Literally translated to ‘Thai boxing’, Muay Thai has been called the “Art of 8 limbs”. These eight limbs are in reference to both fists, the elbows, the knees, and the shins.
Muay Thai separates itself from other kickboxing techniques with its focus on strikes and clinching (a type of grappling).
Muay Thai takes influence from Muay Boran which is what ancient Muay Thai is now known as. British boxing also had some influence on Muay Thai with the use of rules and a boxing ring.
A practitioner of Muay Thai is known as Nak Muay. A Western practitioner may be known as Nak Muay Farang which means foregin boxer.
Muay Thai is gaining popularity in the modern day due to its strict conditioning which produces rapid fitness growth, and its benefits in self defense. But what is the history of Muay Thai?
The History Of Muay Thai
The art of Muay Thai can be traced back as far as the 1500s where it was practiced by the soldiers of King Naresuan, one of Thailand’s most revered monarchs. An exhibition was also observed and reported by a French diplomat sent by Louis XIV in 1687.
While most martial arts were used primarily in war, Muay Thai was also used for entertainment purposes like it is today. Muay Thai contests became an integral part of celebrations and festivals.
Under the rule of King Chulalongkorn in 1868, Siam (Thailand’s name prior to 1939) was in a golden age of development and independence. The king had a personal interest in Muay Thai so it progressed in popularity during this time due to him.
The first descriptive use of Muay Thai was at Suan Kulap College in 1913 where it was later taught. The first permanent boxing ring in Thailand was also built here in 1921.
King Rama VII pushed for codified rules for Muay Thai. Rounds of boxing and referees were introduced. Traditional Muay Thai fighting gloves were made out of cotton and tied rope which landed harder punches.
After someone died due to these gloves it was decided to swap to the safer padded boxing gloves.
Muay Thai Organizations
There are a few Muay Thai organizations across the world but the main ones are:
International Federation of Muaythai Associations (IFMA) established in 1993 – Their initial focus was on amateru Muay Thai but spread to include professional Muay Thai. The IFMS has 130 member countries.
They are also the only Muay Thai governing body recognised by the International Olympic Committee as of 2021.

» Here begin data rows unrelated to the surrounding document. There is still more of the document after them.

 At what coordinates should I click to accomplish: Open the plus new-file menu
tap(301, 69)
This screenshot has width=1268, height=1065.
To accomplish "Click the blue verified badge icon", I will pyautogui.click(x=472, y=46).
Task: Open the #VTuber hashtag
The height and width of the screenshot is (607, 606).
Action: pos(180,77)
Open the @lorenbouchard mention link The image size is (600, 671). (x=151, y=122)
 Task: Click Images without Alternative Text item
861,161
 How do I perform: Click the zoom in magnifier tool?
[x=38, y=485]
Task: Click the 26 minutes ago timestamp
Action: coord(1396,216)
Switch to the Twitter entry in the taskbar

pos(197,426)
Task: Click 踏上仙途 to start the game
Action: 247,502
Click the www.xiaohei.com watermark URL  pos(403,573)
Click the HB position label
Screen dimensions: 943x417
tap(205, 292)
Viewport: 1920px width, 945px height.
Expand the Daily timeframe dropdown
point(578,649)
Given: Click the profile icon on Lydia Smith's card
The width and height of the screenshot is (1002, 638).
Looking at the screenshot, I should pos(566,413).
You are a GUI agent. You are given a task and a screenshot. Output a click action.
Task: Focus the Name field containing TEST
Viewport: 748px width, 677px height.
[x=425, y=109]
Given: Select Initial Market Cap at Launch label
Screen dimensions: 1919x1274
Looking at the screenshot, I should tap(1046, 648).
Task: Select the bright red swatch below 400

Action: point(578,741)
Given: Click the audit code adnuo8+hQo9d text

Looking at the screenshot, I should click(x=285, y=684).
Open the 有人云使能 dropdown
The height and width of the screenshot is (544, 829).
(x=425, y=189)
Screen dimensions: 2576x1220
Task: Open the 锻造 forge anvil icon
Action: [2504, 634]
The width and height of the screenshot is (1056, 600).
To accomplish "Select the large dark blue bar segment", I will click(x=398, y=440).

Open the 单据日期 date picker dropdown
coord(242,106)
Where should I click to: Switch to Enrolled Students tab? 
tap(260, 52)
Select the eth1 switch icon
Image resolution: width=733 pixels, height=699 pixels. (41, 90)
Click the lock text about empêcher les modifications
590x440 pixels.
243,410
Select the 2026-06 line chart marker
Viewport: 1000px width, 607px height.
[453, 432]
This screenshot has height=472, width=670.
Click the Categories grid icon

World Muaythai Council (WMC) established in 1995 – Incorporated by the Royal Thai Government and sanctioned by the Sports Authority of Thailand. The WMC focuses on the spread of Muay Thai across the world and supporting the youth interest in the sport.
Nai Khanom Tom Day
Also known as ‘Boxers Day’, Nai Khanom Tom Day in celebrated on March 17th
This day celebrates the 18th century hero of the same name, Nai Khanom Tom, who is considered the father of Muay Thai. It is held in the ancient capital Ayutthaya and features demonstrations and competitions dedicated to celebrating Muay Thai.
There is a massive Wai Kru celebration, which is a traditional dance done at the beginning of a Muay Thai match, to pay respects to teachers, family and friends.
The actual tale of Nai Khanom Tom is a folk story spread across Thailand. Legend has it that Nai Khanom Tom was a Siamese prisoner during the Burmese-Siamese war in 1767. The Burmese king decided to hold a celebration tournament for his victory over Siam.
This tournament consisted of Burmese soldiers and Siamese prisoners, Nai Khanom Tom was one of these prisoners. It is believed that Nai Khanom Tom performed a Wai Kru, and then defeated 10 opponents in a row in a swift fashion with the use of Muay Thai.
Impressed by his skills the King remarked, “Every part of the Siamese is blessed with venom. Even with his bare hands, he can fell nine or ten opponents. But his Lord was incompetent and lost the country to the enemy.
If he had been any good, there was no way the City of Ayutthaya would ever have fallen.” and offered him freedom. Nai Khanom Tom would later return to Siam and open his own martial arts school creating Muay Thai.
Philosophy Of Muay Thai
Like many martial arts, Muay Thai has a strong philosophy surrounding it. In order to get strong it is believed that you need not only dedication and perseverance, but also a passion and love for the sport.
It is believed that you cannot truly get strong in a sport if you do not enjoy what you are doing.
Muay Thai is considered one of the more dangerous martial arts. In order to combat serious injury Muay Thai follows certain principles, some of them are:
- A strong defense is just as good as a strong offense. You can be the strongest fighter in the world but it won’t matter if you keep getting hit.
- To take care of your body. This is not just about treating any wounds but also eating healthily and stretching properly.
- A great technique with no stength is better than no technique with great strength. If you don’t have the proper technique in a fight you could end up injuring yourself just as much as your opponent.
As a sport, Muay Thai is known for being physically demanding. Professional Nak Muay can spend 6 days a week training twice a day. People find that because of this Muay Thai is a great stress reliever and can help strengthen your mind.
When you are pushing your body your mind is soon to follow and the only thing you will be able to focus on is your training instead of any other problems.